Le métier de coiffeur ou d’esthéticienne premium est techniquement spectaculaire et culturellement sous-documenté sur les réseaux. Les plateformes récompensent le geste visible : une coupe, une couleur, un soin. Mais très peu de salons tiennent une présence qui valorise ce geste au-delà du before/after basique.
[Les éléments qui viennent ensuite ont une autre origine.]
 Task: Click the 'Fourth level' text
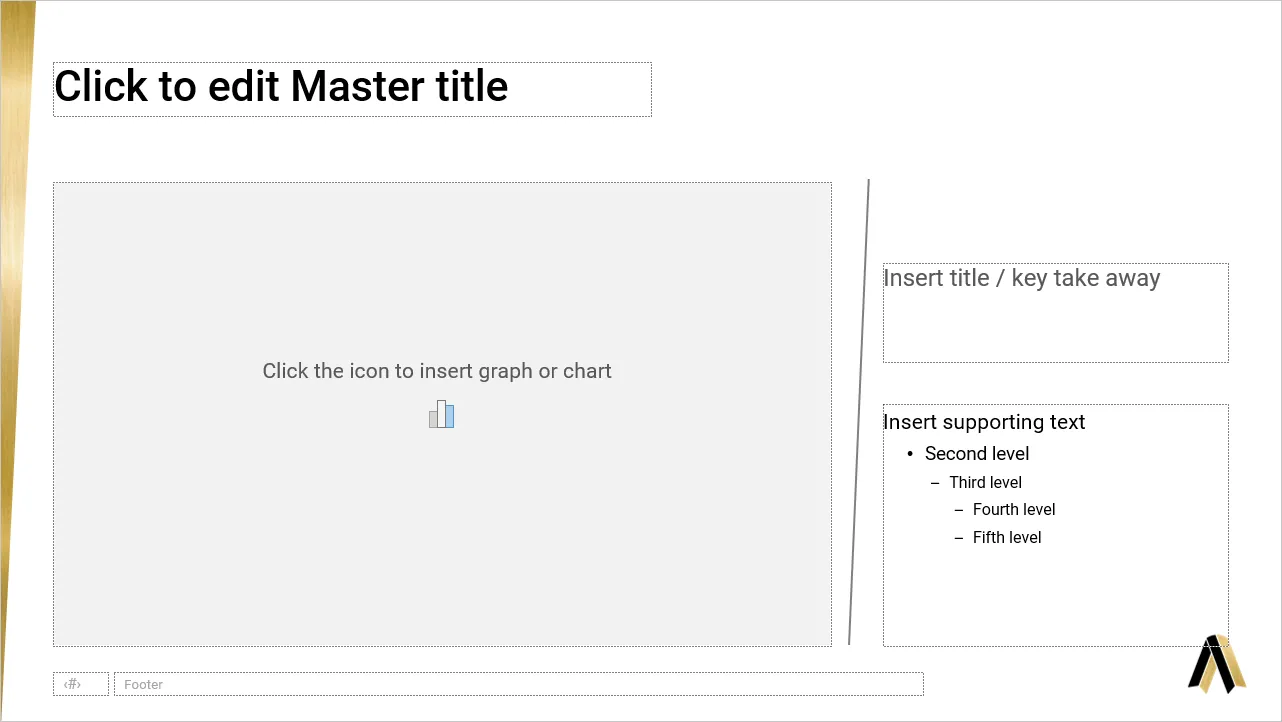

Les salons qui émergent ont trois choses en commun : un fondateur ou une fondatrice visible, une signature technique identifiable, une cadence de production qui installe le nom. TikTok est devenu le premier canal de recrutement client pour les nouveaux salons à Paris, Lyon, Bordeaux.
La clientèle premium ne vient plus par le bouche-à-oreille seul. Elle vient par les réseaux quand les réseaux montrent ce qu’ils ne trouveront ailleurs : technique, posture, ton. Un salon qui publie trois avant/après par semaine sans contexte éditorial n’installe rien.
Trois pièges concentrent les échecs des salons sur les réseaux. Un, filmer exclusivement des avant/après sans contexte humain : le format sature vite et l’algorithme le dévalorise. Deux, tourner à la seule lumière du salon sans préparation : les contenus sombres, mal cadrés, plafonnent à des scores faibles de complétion. Trois, laisser chaque collaborateur publier sur ses propres comptes en parallèle du compte du salon : la voix de marque se dilue, la clientèle finit par suivre individuellement les collaborateurs plutôt que le lieu, et le salon fragilise sa propre valeur d’enseigne.